• [Trecho do texto]:
▶

O cachimbo da Paz
ARTIGO - [ 29/08 ]
O cachimbo da Paz - Edgard Steffen
Notícia publicada na edição de 29/08/2009 do Jornal Cruzeiro do Sul, na página 2 do caderno A.
O fumo foi trazido à Europa pelos naveg adores, que haviam observado nativos aspirarem fumaça do petum em cerimônias religiosas
Grande parte de campanha que levou Barack Obama ao poder, foi realizada pela Internet. Por estas bandas, Serra usa o “twitter” como instrumento para manter sua performance nas pesquisas.
Até pouco tempo, para mim, o PC não passava de sofisticada máquina de escrever. Mal sei o que é “twitter”, não tenho “blog”, não participo de nenhum “orkut” nem tenho “site” com meu nome. Entre todos esses anglicismos (ou seriam neologismos?) possuo somente e-mail a me ligar ao mundo da www.
Com dificuldade de quem passou a maior parte de sua vida esperando jornais, para saber as notícias do mundo, e cartas, para saber da vida de pessoas com as quais estávamos ligados, acabei por me render à Internet. Com ela, tenho acesso imediato a conhecimentos e informações em velocidade jamais sonhada. Mantenho contacto imediato com velhos e novos amigos. Fico sabendo de fatos alegres como o nascimento de meu sobrinho-bisneto ou fatos trágicos como o assassinato de um dos filhos de meu primo Mozart. Também consigo baixar livros ou artigos científicos para ler ou para reler.
Meu intento era escrever sobre Tabagismo usando trabalho que me foi ofertado pelo dr. José Rosenberg. Não consegui localizá-lo entre meus guardados. Apelei para o Google e, entre milhares, lá estava a publicação de meu grande professor. Dele vou tirar curiosidades históricas para ilustrar este texto*.
A coisa anda feia no Senado. Alguém precisa reunir os caciques do Congresso para um cachimbo da paz. Em São Paulo, não dá. Falta local que escape à abrangência da Lei Antifumo do Serra. Como a história dá voltas, e volta para o mesmo lugar, em São Paulo, poderiam ser criadas modernas “Tabagies”, (França, Século XVII), onde homens e mulheres tabagistas possam fumar seus cachimbos, enquanto realizam tertúlias político-literárias, interditas à Vigilância Sanitária serrana.

◀

[Itens guardados]
▶

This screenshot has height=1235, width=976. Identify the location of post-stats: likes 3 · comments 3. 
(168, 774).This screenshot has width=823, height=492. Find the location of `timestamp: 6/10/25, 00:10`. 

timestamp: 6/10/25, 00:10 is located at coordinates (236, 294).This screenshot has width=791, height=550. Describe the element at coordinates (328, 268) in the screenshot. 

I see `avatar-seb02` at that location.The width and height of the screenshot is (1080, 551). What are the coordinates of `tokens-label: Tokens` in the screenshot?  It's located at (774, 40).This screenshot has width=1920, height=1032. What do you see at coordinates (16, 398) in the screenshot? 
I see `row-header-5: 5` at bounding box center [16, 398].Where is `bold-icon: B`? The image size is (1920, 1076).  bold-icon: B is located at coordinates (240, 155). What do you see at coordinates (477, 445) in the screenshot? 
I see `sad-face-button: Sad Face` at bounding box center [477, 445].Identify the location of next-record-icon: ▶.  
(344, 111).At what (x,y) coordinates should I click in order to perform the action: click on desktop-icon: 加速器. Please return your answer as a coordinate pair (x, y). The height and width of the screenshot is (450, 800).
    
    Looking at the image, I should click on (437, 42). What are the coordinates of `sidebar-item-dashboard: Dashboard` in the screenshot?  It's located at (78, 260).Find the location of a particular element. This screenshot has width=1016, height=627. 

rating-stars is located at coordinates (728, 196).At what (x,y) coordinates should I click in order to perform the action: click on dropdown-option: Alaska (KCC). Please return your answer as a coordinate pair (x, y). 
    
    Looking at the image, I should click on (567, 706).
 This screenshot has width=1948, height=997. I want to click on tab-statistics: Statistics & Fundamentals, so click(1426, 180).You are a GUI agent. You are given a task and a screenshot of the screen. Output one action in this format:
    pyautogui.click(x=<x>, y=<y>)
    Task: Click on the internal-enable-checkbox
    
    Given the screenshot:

◀

Redigite sem mudar nada a parte do artigo sobre o cachimbo da paz que começa em "Com dificuldade de" e termina em "ilustrar este texto*.".

Com dificuldade de quem passou a maior parte de sua vida esperando jornais, para saber as notícias do mundo, e cartas, para saber da vida de pessoas com as quais estávamos ligados, acabei por me render à Internet. Com ela, tenho acesso imediato a conhecimentos e informações em velocidade jamais sonhada. Mantenho contacto imediato com velhos e novos amigos. Fico sabendo de fatos alegres como o nascimento de meu sobrinho-bisneto ou fatos trágicos como o assassinato de um dos filhos de meu primo Mozart. Também consigo baixar livros ou artigos científicos para ler ou para reler.
Meu intento era escrever sobre Tabagismo usando trabalho que me foi ofertado pelo dr. José Rosenberg. Não consegui localizá-lo entre meus guardados. Apelei para o Google e, entre milhares, lá estava a publicação de meu grande professor. Dele vou tirar curiosidades históricas para ilustrar este texto*.